**Exercise material:**
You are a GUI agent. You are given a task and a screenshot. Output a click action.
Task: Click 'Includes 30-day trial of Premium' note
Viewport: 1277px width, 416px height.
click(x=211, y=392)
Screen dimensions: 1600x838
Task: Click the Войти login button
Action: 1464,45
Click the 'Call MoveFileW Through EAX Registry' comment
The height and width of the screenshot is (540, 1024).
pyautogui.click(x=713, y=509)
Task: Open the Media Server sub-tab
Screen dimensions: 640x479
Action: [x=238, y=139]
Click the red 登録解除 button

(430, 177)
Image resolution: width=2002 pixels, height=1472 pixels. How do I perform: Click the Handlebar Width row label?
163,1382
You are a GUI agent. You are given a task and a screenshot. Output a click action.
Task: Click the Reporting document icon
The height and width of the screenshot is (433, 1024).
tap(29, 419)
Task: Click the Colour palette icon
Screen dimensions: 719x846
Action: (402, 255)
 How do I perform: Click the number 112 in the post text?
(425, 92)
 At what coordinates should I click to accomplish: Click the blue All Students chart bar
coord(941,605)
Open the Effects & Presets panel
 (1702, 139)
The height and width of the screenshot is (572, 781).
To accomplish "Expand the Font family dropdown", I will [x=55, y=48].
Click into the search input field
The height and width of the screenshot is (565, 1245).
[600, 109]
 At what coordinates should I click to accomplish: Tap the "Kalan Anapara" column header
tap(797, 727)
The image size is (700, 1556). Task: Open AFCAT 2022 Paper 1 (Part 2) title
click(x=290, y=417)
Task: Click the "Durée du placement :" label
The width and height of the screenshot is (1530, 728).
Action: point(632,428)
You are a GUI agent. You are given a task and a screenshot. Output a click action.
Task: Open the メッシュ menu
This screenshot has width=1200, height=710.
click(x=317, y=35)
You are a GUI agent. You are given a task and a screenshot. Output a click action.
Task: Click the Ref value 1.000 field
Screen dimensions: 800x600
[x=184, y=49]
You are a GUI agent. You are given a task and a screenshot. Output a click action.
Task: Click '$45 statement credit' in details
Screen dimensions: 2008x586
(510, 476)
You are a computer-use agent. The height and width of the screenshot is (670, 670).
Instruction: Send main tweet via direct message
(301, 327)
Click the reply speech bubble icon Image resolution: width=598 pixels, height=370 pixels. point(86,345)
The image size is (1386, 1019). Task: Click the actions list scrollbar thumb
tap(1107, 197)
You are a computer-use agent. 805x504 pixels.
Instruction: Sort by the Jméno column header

**Task details:** Return each line of the records above in which the word "icon" occurs.

**Task solution:**
Task: Click the Reporting document icon
Task: Click the Colour palette icon
Click the reply speech bubble icon Image resolution: width=598 pixels, height=370 pixels. point(86,345)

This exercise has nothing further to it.